O Brasil vivia a ressaca da bossa nova e assistia ao surgimento de uma nova geração de cantores e compositores que permaneceriam no imaginário nacional por décadas a fio. Até hoje, Caetano Veloso, Gilberto Gil, Chico Buarque e Maria Bethânia lotam shows e ditam as regras na nossa música, ainda que dividindo espaço com artistas mais populares do universo sertanejo, de vertentes nordestinas, e de ritmos urbanos como o funk carioca (que há muito tempo não é mais restrito ao Rio) e derivados do rap.
Naquele momento em 1967, as turmas pareciam divididas entre os que propunham algo mais conectado com a bossa, o samba e os ritmos brasileiros, como Chico e Edu Lobo, e os que queriam misturar a tradição daqui com os novos ventos roqueiros que vinham de fora, casos de Caetano, Gil e da banda que acompanhou Gil em Domingo no Parque no festival, Os Mutantes. Ao lado de Gal Costa, Tom Zé e Nara Leão, eles inaugurariam um movimento chamado Tropicália, com a proposta de misturar todos esses sons que andavam captando.

Paralelamente a essa galera da MPB, caminhavam os brotos da Jovem Guarda. Essa era uma gangue que pouco queria saber da música brasileira do passado. Estavam afinados mesmo era com o rock e as coisas sacolejantes que vinham de fora. Faziam tanto sucesso que eram convidados a participar desses festivais da Record. Roberto Carlos, o maior ídolo da Jovem Guarda, ficou em quinto lugar no III Festival de Música Brasileira defendendo um samba. Já Ronnie Von, maior rival de Roberto e responsável por lançar Os Mutantes na TV, recebeu uma vaia ensurdecedora na fase eliminatória ao interpretar uma composição do polêmico Carlos Imperial (que adentrou o palco durante a performance para tirar onda e alimentar as vaias, reação que ele tanto apreciava) – cena que, infelizmente, não consta em Uma Noite em 67.

Material fornecido
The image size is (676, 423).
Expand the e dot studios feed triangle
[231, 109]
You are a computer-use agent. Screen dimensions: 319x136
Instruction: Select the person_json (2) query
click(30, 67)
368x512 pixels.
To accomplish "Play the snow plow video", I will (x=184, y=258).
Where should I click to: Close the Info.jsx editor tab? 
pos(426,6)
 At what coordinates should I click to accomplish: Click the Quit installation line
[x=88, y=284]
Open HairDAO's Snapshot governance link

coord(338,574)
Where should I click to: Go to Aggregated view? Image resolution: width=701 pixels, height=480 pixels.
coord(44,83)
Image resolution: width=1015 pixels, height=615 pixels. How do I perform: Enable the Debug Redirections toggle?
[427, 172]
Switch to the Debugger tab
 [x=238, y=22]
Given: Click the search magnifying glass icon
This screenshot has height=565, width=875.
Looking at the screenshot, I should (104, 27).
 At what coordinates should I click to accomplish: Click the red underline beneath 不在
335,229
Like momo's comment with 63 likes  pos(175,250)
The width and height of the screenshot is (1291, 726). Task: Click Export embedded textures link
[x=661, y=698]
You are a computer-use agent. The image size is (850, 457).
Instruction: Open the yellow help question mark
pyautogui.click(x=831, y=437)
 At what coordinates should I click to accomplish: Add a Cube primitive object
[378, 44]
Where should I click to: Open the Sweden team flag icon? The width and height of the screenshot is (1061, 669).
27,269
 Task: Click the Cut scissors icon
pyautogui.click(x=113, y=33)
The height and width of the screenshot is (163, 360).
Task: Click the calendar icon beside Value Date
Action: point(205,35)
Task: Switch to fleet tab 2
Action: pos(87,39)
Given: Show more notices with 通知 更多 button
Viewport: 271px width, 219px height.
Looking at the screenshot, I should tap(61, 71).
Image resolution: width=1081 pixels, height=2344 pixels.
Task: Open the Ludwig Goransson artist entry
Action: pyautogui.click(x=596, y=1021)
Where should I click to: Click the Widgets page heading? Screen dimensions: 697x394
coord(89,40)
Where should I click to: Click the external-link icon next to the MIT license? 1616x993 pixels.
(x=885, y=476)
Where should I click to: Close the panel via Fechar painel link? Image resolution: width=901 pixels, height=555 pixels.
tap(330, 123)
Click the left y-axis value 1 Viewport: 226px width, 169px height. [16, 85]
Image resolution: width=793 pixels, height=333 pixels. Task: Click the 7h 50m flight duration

Problemas a resolver
#1 Traduza para o inglês esta frase do texto sobre a música brasileira de 1967: "Roberto Carlos, o maior ídolo da Jovem Guarda, ficou em quinto lugar no III Festival de Música Brasileira defendendo um samba."
#2 Dê continuidade ao texto sobre a música brasileira de 1967, começando logo após a última frase dele.

Resultados por tarefa
#1 Roberto Carlos, the greatest idol of the Jovem Guarda, placed fifth at the 3rd Brazilian Music Festival performing a samba.

#2
O festival foi vencido por Edu Lobo, com a unânime Ponteio, mas ficou marcado mesmo pelas apresentações de Caetano e Gil. O primeiro defendeu Alegria, Alegria, que no título citava o bordão do fenômeno Wilson Simonal e na letra ia de Coca-cola até o jornal revolucionário O Sol, uma mistura aleatória bem tropicalista. A banda que o acompanhou foi a argentina Beat Boys, com guitarras rascantes e vocais de apoio com sotaque espanhol, que transformavam aquela marchinha num rock poderoso. Gil veio na mesma linha, com adição de um arranjo erudito conduzido por Rogério Duprat, o que lhe garantiu o segundo lugar no festival.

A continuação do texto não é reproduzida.